Liberty Street Economics

« | Main | »

May 12, 2022

First-Time Buyers Were Undeterred by Rapid Home Price Appreciation in 2021

Tight inventories of homes for sale combined with strong demand pushed up national house prices by an eye-popping 19 percent, year over year, in January 2022. This surge in house prices created concerns that first-time buyers would increasingly be priced out of owning a home. However, using our Consumer Credit Panel, which is based on anonymized Equifax credit report data, we find that the share of purchase mortgages going to first-time buyers actually increased slightly from 2020 to 2021.

The housing market was very active last year. As shown below, new purchase mortgage volume increased for the tenth consecutive year since a low in 2011 following the housing bust. We classify a household as a first-time buyer (FTB) if there has never been a mortgage lien on their credit file prior to this purchase mortgage. This provides a more accurate measure of FTBs than the traditional measure, based on not owning a home in the past three years. The number of purchase mortgages originated by FTBs increased from 2.25 million in 2020 to 2.52 million in 2021—an 11.9 percent increase. In contrast, purchase mortgages originated by repeat buyers increased by a slower 7.5 percent—roughly half its 15 percent pace in 2020.

New Purchase Mortgage Volume Continues to Rise

Source: New York Fed Consumer Credit Panel/Equifax.

How did FTBs fare in 2021? As shown by the blue line in the chart below, despite the 19 percent increase in house prices nationally, the FTB share of purchase mortgages increased slightly to 48.3 percent as compared to 47.3 percent in 2020. Using our measure, the FTB share has been steadily rising over the last eight years and is moving closer to its maximum level over the past twenty years of 50.7 percent in 2010. When we divide housing markets by the extent of their house price increases over 2021, we did not find any relationship between the pace of house price increases and the change in the FTB share. Disaggregating by age, we found that the FTB share increased for all ten-year age groups up to age 59.

A broader measure of access to homeownership by FTBs is to look at FTBs as a share of all home purchases, not just those financed by a mortgage. Redfin calculates the percentage of home purchases that are made by all-cash buyers. These buyers include large institutional investors as well as individuals. According to Redfin’s data, cash purchases as a percentage of home purchases increased from 25.3 percent in 2020 to 30 percent in 2021. If we assume that all FTBs finance their purchases with a mortgage, then we can calculate the FTB share of all home purchases. As shown by the red line in the chart below, our broader measure of FTBs’ purchases as a share of all home purchases fell from 35.3 percent in 2020 to 33.8 percent in 2021.

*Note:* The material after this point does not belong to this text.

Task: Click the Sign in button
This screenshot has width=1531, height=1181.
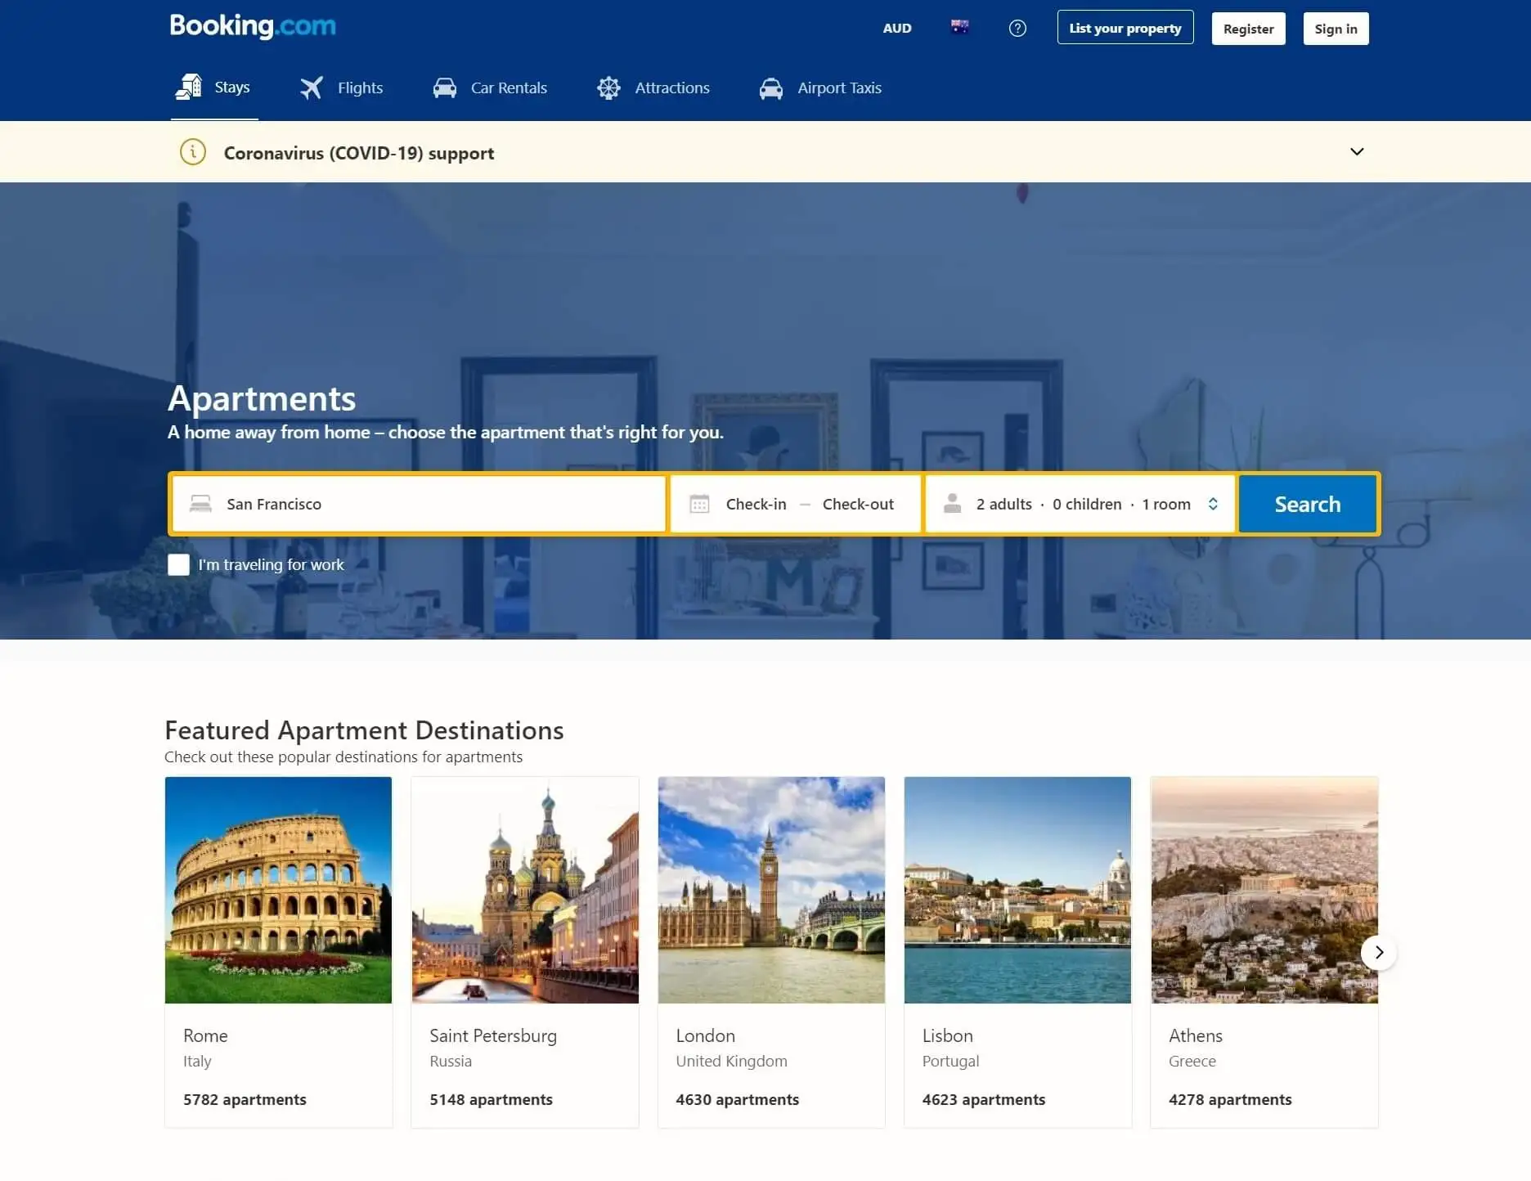Action: pyautogui.click(x=1335, y=29)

First-Time Buyers’ Share of Mortgages and Home Purchases

Source: New York Fed Consumer Credit Panel/Equifax.

Given the strong increase in house prices, how did FTBs manage to maintain their share of purchase mortgages? As shown in the following chart, the surge in house prices in 2021 resulted in higher purchase mortgage balances for both first-time and repeat buyers. Mortgage balances increased by 13.3 percent for FTBs in 2021, exceeding the prior year’s increase of 8.6 percent.

Average Balance of Purchase Mortgage by Type of Buyer

Source: New York Fed Consumer Credit Panel/Equifax.

What matters is how these higher mortgage balances translate into monthly payments for households. Freddie Mac reports that the average thirty-year FRM mortgage rate in 2021 was 2.96 percent, down modestly from a rate of 3.11 percent in 2020. This decline in the average mortgage rate was not enough to offset all of the higher mortgage balances for FTBs, resulting in the average monthly payment for FTBs increasing by 7.7 percent (from $1,594 per month in 2020 to $1,718 in 2021—an increase of slightly under $1,500 per year). These monthly payments include property taxes and/or homeowners insurance if they are escrowed. However, data from CoreLogic indicate that the average down payment percentage for FTBs rose from 8.5 percent in 2020 to 9.2 percent in 2021. If the decline in the FTB share of home purchases was due to growing affordability challenges, we might have expected the average down payment percentage to have been lower in 2021 than in 2020.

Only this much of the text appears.